Collected data entries
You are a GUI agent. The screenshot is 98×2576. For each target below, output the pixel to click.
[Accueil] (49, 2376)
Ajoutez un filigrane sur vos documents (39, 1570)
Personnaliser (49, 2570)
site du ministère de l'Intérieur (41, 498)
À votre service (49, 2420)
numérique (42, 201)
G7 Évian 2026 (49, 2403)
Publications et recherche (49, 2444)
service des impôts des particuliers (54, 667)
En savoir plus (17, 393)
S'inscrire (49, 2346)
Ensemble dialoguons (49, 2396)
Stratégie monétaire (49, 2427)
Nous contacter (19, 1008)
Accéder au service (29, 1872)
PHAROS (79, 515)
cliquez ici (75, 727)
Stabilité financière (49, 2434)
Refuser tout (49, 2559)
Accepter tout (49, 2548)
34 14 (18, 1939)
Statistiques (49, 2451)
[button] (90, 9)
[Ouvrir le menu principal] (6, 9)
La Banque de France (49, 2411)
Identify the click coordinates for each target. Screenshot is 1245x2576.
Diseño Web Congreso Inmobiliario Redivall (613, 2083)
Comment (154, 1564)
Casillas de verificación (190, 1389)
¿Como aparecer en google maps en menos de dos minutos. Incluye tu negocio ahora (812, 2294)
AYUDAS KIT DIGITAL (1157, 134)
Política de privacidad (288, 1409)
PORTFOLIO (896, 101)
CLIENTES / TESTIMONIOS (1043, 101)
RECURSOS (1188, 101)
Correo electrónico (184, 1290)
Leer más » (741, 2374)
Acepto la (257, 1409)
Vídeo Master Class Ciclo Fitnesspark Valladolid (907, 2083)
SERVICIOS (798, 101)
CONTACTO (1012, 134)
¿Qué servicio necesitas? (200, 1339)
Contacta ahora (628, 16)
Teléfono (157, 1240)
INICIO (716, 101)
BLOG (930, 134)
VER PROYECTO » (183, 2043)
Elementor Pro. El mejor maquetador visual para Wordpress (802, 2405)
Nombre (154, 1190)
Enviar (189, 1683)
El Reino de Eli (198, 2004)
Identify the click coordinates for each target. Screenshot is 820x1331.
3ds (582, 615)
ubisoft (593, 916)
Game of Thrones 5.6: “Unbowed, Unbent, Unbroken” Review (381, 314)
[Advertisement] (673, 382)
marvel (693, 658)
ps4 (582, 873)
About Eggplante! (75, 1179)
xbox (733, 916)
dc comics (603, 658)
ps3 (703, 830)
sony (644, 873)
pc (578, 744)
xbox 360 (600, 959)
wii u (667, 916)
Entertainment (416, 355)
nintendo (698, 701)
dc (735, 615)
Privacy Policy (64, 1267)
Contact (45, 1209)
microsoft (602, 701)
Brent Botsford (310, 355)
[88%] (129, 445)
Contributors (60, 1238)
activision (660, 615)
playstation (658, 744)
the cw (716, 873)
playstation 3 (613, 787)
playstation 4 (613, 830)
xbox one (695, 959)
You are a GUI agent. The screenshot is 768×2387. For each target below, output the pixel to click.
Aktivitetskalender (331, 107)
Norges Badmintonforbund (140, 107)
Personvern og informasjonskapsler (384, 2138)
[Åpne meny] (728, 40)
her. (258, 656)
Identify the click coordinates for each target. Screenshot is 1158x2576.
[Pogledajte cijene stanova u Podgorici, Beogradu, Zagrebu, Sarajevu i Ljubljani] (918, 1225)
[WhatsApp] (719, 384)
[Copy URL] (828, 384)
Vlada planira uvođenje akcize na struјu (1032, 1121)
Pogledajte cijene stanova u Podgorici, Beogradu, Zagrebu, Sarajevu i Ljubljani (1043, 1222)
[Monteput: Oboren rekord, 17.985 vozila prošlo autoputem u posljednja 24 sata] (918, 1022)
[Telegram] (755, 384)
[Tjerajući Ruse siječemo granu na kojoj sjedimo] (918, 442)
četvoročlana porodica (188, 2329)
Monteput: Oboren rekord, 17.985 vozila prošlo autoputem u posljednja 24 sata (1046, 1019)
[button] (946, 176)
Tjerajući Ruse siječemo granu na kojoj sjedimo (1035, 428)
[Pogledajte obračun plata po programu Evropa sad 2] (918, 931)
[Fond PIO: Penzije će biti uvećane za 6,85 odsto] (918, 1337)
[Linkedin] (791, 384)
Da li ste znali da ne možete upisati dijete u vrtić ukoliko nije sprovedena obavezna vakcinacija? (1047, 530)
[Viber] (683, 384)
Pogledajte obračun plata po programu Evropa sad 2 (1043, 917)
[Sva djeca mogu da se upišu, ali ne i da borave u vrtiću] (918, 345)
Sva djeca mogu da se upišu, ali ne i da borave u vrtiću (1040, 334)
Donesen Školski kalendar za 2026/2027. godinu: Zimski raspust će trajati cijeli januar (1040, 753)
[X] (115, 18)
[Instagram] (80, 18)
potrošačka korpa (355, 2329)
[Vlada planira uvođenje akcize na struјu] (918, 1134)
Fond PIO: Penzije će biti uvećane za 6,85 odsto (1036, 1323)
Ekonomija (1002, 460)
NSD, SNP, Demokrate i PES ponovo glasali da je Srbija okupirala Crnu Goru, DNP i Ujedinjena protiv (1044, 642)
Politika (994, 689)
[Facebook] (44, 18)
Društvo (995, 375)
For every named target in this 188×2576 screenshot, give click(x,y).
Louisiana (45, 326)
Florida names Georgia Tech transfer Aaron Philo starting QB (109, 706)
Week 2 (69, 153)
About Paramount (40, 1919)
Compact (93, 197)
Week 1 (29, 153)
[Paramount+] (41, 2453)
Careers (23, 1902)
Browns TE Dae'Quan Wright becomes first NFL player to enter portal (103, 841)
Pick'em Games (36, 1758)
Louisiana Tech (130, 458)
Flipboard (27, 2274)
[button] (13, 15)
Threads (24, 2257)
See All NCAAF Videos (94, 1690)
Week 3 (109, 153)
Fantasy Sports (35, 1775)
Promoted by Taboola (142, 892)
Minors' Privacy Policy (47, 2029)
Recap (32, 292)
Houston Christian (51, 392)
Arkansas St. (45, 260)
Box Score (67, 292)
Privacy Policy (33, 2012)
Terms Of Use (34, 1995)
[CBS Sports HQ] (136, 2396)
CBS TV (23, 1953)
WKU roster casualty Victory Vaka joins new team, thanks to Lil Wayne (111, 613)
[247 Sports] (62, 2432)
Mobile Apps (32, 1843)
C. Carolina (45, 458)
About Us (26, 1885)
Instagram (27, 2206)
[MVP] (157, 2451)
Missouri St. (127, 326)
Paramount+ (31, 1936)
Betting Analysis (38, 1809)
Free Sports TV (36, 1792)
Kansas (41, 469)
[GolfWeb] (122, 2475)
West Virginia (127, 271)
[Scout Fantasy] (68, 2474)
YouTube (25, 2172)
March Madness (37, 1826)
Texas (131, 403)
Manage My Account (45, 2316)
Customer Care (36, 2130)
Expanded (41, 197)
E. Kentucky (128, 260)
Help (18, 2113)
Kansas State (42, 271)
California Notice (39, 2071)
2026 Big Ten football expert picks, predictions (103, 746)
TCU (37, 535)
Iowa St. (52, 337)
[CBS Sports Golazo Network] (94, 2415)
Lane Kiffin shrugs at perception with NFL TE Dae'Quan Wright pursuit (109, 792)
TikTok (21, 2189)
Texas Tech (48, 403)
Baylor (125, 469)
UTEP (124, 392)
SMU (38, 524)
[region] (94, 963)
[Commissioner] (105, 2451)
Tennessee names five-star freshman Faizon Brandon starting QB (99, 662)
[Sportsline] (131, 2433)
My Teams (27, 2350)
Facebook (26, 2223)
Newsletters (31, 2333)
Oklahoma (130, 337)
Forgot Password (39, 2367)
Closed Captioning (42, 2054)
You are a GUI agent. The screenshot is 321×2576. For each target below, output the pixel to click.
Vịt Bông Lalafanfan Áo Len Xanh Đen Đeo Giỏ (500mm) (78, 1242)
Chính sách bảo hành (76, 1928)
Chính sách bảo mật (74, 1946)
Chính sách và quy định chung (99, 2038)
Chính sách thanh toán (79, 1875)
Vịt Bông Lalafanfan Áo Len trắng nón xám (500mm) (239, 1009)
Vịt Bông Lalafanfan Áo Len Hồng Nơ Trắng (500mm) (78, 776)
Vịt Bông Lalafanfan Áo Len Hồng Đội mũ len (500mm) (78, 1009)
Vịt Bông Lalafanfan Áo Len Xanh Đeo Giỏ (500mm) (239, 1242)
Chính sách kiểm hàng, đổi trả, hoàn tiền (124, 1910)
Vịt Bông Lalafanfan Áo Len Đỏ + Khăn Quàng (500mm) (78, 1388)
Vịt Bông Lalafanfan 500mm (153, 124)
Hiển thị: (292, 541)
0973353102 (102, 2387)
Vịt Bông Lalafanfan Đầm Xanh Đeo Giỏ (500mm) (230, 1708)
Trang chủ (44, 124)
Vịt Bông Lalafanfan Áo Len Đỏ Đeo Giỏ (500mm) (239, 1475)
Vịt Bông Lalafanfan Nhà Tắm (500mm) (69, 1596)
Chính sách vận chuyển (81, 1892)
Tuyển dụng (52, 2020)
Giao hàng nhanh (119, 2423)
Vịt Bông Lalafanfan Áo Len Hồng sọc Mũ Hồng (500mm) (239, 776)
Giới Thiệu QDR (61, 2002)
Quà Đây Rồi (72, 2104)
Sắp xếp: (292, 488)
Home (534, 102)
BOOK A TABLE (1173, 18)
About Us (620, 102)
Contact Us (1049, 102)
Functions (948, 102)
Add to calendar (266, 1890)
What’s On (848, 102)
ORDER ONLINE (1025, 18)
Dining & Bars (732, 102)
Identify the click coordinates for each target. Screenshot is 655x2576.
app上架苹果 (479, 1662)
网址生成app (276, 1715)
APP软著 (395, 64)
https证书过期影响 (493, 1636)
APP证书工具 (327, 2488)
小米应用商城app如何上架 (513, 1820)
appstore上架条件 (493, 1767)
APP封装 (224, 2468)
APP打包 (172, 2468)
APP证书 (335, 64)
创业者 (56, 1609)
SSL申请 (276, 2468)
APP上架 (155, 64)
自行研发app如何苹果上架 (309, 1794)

Problem requirements: Looking at the entries above, count each line in which the word "coordinates" occurs, then give the total and nothing further.

Result below: 4